To be sure, many journalists were appropriately cautious about claims that the decision would have a significant impact on the race. As Richard Dunham pointed out in the San Francisco Chronicle, “most political analysts expect the economy to remain the dominant issue in November.” Indeed, the economy remains the most important issue for voters (see point #6). Moreover, since most voters already have made up their minds about health care reform, it’s unclear who will be swayed by the ruling.
Other commentators, however, were eager to frame the event as a “turning point” in the campaign—a phrase that was being invoked by Chris Matthews on Hardball even before the decision had been announced. CNN International’s Christiane Amanpour likewise stated that Obama’s victory “could mark a turning point in his drive for reelection”—nearly identical phrasing to a Democratic strategist’s claim in another Chronicle report.

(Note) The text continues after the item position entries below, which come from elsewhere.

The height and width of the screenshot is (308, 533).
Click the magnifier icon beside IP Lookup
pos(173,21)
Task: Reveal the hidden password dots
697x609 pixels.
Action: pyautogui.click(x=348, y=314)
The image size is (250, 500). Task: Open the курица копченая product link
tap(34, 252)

Most notably, though, the Wall Street Journal’s Peggy Noonan wrote that “[f]or the first time in months, the president looks like he’s on the Uppalator, not the Downalator” and that the outcome “may mark a turning point for the president’s listless, directionless campaign.” Why? Because the president’s staff will feel better! “Certainly it will buoy the spirits of the White House… Members of the president’s campaign and White House will stop feeling like what they usually feel like, Team of Losers.” (Noonan is clearly a subscriber to the confidence fallacy.) Her characteristic mysticism comes out still further toward the end of her column when she acknowledges that “[t]he race is not remade” but states that “there’s a new dynamic now: Mr. Obama got a break.”

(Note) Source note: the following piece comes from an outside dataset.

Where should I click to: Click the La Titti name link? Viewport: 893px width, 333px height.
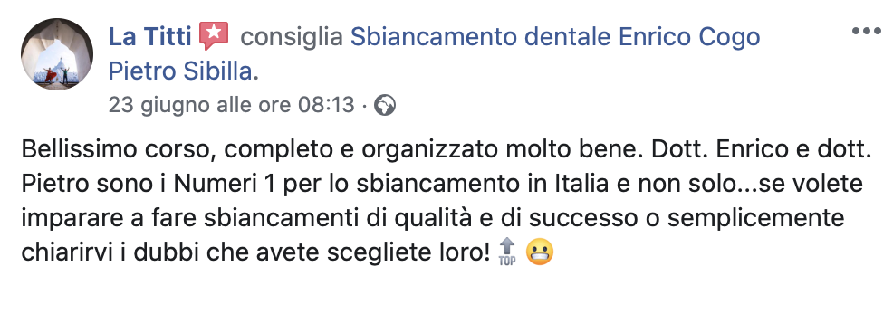pyautogui.click(x=150, y=38)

The problem here is that the desire to construct a coherent and dramatic narrative out of events is overwhelming the critical faculties of some in the media. It’s the same pattern we observed, for instance, after the Gabby Giffords shooting in Arizona (New York Times reporter Matt Bai: “[a] turning point in the discourse”) and in the wake of Obama’s Jefferson-Jackson dinner speech in November 2007 (Des Moines Register columnist David Yepsen: “will be remembered as one of the turning points of the campaign”). Both were framed as “turning points” despite a lack of evidence that they changed the trajectory of events in any substantial way.

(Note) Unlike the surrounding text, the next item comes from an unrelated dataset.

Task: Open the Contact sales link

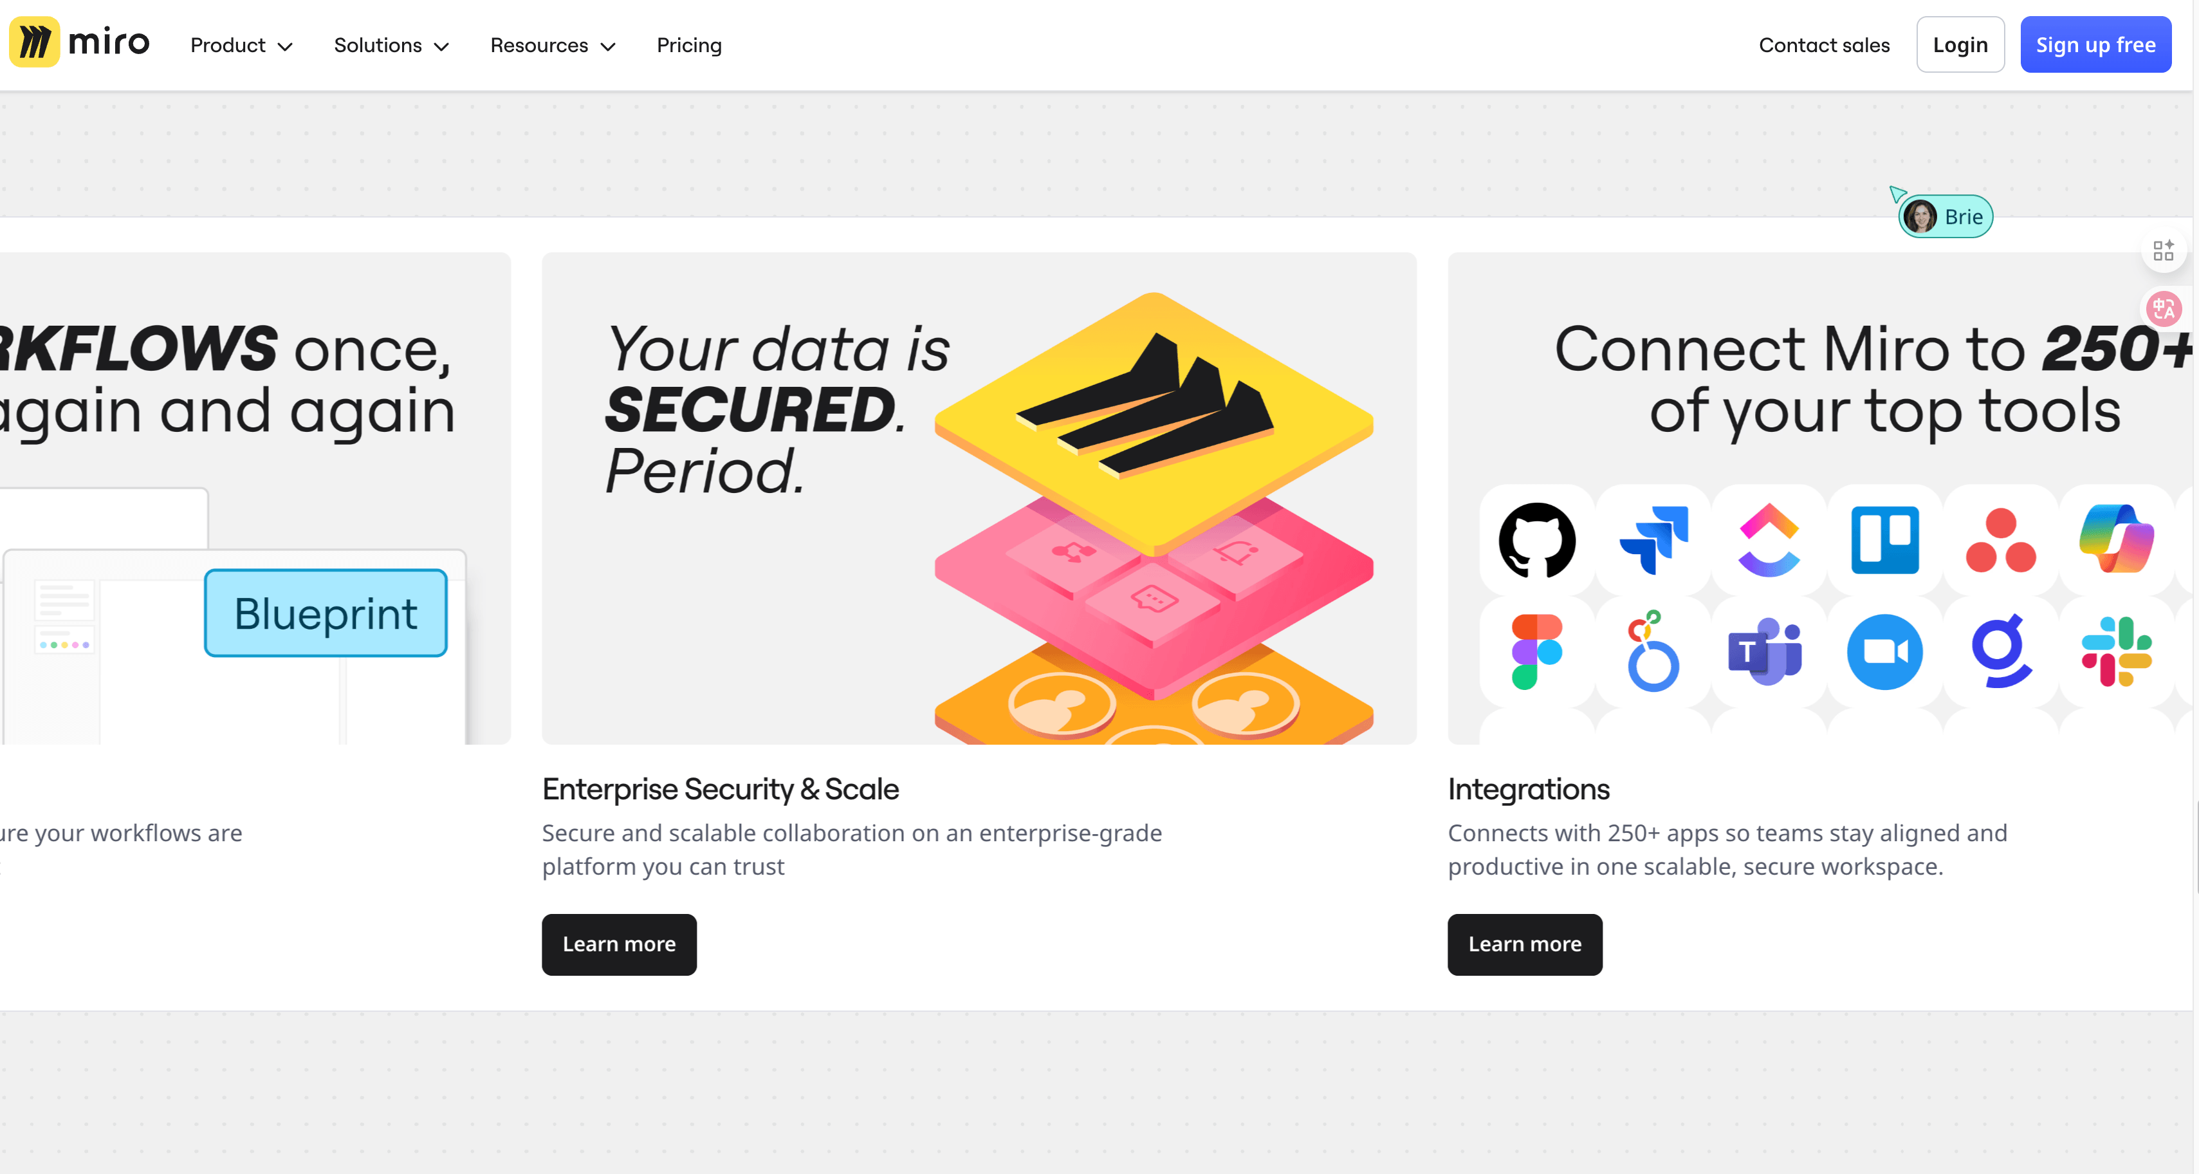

In the wake of this week’s ruling, meanwhile, Politico’s Mike Allen went even further in his widely-read insider newsletter, “Playbook”:
PLAYBOOK FACTS OF LIFE: Obama looks like a winner, and you can’t underestimate the subtle impact that has on casual voters. The attack on Obama that has tested best with focus groups—incompetent, in over his head—is now in tatters.
Like claims of “turning points” and “new dynamics,” Allen’s language suggests substantial effects without making a direct claim. The impact is “subtle” and only applies to “casual voters,” yet “you can’t underestimate” it. The most specific argument he makes is that Romney’s attempts to characterize Obama as “incompetent” or “in over his head” are “now in tatters.” But most such arguments target Obama’s handling of the economy. Will the public really disregard a critique of Obama’s economic management because of a Supreme Court decision in June concerning legislation that was passed more than two years ago? It’s unlikely.
Unfortunately, these media practices won’t change unless there’s a “turning point” in the reputation of pundits who engage in this sort of baseless speculation.